READING TEXT »

──────────

I came out of a store not long ago and started walking across the parking lot to a car that wasn’t mine. It looked like mine from a distance, and it was parked in the same general area, but as I got closer I realized it wasn’t my car by the emblem on the front. Maybe I’m just getting old, but it seems that today most of us drive what I term, “cookie cutter cars”; cars that all have the same general appearance and are differentiated only by the plasti-chrome emblems attached by the manufacturer. It occurred to me that I could probably go to a junk yard, purchase car emblems of an expensive brand name vehicle, put them on my own car, and most would be none the wiser.

Perhaps this is why “cruise nights” are still popular. The one held every Tuesday night at the A&W on Route 44 is a perfect example. There it’s easy to distinguish, a Ford from a Chevy, a Buick from a Dodge, and even a Pontiac from a Plymouth. They remind us of a time when cars had style. A time of fat fenders, wide white-wall tires, long hoods, tail fins, and chrome – lots of chrome. It seems that somewhere along the line Detroit designers decided the auto buying public wasn’t interested in style any more.

──────────

RECORDS »
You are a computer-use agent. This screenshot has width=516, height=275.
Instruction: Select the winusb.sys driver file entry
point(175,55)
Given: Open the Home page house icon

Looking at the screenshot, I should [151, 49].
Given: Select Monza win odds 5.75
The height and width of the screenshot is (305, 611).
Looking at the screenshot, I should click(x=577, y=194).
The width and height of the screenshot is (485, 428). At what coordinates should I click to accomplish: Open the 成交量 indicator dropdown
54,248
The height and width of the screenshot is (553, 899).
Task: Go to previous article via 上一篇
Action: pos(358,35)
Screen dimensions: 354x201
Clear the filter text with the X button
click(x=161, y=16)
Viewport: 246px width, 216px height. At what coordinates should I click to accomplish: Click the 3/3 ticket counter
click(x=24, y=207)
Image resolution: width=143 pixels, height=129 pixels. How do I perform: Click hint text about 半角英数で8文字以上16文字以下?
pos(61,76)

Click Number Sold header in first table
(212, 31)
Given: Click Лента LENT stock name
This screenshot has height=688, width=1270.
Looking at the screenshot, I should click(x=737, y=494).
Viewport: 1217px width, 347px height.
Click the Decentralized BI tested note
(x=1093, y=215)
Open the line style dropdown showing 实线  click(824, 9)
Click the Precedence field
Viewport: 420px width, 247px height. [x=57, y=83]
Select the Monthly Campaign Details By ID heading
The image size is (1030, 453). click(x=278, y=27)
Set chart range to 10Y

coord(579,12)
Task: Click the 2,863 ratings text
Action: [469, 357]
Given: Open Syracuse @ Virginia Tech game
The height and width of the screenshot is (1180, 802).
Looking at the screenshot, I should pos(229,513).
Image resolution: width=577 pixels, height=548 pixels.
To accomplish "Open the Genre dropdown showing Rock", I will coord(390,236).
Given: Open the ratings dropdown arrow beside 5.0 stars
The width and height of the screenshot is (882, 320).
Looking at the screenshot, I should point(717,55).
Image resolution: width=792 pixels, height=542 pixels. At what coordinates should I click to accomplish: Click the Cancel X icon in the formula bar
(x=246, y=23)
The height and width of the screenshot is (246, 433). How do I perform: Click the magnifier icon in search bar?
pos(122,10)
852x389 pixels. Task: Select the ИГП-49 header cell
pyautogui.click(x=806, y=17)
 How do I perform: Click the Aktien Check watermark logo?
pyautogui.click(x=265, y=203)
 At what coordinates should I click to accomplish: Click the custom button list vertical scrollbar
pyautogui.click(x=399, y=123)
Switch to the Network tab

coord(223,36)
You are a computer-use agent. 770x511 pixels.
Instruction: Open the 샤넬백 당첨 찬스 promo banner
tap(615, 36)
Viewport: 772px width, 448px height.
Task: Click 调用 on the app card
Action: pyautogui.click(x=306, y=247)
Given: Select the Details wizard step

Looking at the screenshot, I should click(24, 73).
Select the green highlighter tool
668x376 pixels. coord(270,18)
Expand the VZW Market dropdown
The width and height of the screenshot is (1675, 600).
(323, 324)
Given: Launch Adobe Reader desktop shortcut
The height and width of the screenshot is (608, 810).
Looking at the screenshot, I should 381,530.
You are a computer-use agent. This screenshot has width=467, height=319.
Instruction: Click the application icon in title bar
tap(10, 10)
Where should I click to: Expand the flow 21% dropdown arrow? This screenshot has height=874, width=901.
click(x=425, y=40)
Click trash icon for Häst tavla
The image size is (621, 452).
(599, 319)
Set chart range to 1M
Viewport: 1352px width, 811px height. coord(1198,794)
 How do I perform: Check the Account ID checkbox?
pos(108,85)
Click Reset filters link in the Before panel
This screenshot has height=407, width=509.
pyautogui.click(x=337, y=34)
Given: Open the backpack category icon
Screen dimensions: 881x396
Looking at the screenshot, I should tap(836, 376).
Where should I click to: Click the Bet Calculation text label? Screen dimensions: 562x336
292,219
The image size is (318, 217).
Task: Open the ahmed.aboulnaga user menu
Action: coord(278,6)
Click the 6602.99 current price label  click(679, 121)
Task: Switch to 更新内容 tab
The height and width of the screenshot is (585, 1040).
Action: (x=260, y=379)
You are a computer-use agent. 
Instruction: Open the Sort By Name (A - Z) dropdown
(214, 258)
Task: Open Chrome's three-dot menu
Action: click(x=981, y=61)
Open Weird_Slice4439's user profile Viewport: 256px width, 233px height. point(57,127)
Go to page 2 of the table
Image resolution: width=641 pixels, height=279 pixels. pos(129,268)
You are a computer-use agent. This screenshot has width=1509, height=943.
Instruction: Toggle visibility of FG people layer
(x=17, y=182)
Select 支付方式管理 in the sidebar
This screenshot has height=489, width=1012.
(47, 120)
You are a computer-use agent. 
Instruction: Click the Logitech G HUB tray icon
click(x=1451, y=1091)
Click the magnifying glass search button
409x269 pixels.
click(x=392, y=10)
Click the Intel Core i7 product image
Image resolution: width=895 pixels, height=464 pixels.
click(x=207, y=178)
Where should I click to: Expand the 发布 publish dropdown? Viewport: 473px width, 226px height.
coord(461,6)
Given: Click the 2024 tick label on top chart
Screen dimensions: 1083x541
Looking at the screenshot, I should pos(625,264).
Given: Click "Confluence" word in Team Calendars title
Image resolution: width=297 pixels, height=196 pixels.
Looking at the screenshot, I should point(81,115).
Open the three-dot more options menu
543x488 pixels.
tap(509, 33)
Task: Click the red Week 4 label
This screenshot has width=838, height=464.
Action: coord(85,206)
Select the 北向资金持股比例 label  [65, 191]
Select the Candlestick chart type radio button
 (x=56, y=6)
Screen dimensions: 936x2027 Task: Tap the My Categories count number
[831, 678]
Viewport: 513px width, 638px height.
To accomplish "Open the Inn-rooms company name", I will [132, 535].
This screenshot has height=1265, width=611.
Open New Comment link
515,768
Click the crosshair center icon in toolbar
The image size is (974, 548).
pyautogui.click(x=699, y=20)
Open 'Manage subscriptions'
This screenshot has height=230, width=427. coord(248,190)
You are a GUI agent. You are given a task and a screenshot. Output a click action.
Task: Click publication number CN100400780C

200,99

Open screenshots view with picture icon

──────────

YOUR TASKS »
• a. Condense the paragraph of the passage about look-alike cars that begins "Perhaps this is why" into a short bulleted list that keeps its main facts.
• b. According to the passage about look-alike cars, what is the only thing that differentiates today's "cookie cutter cars"?
• c. Carry on the passage about look-alike cars, starting after its final sentence.
The records have no connection to the passage about look-alike cars.

ANSWERS TO THE PROBLEMS »
• a.
- Cruise nights are still popular, perhaps because of cookie cutter cars.
- One is held every Tuesday night at the A&W on Route 44.
- There it is easy to tell makes apart: Ford from Chevy, Buick from Dodge, Pontiac from Plymouth.
- The cars recall a time when cars had style: fat fenders, wide white-wall tires, long hoods, tail fins and lots of chrome.
- At some point Detroit designers decided buyers no longer cared about style.

• b. They are differentiated only by the plasti-chrome emblems attached by the manufacturer.

• c.
However it’s more than styling, it’s the way they were made. One would be hard pressed to find any plastic in those old “lead sleds”, and when one closed the doors they heard the sound of a solid “thunk”, as opposed to the hollow noise made by the car doors of today. And they were roomy. One could stretch out their legs even in the back seat. Compare a “full sized” car of today next to something like a 1957 Chevy, and one can see how we’ve gotten used to being crammed into our cars while being told by the salesmen how “roomy” it is. (I wonder if a ’57 Chevy could carry one of today’s tiny “economy” cars in its trunk in lieu of a spare tire.)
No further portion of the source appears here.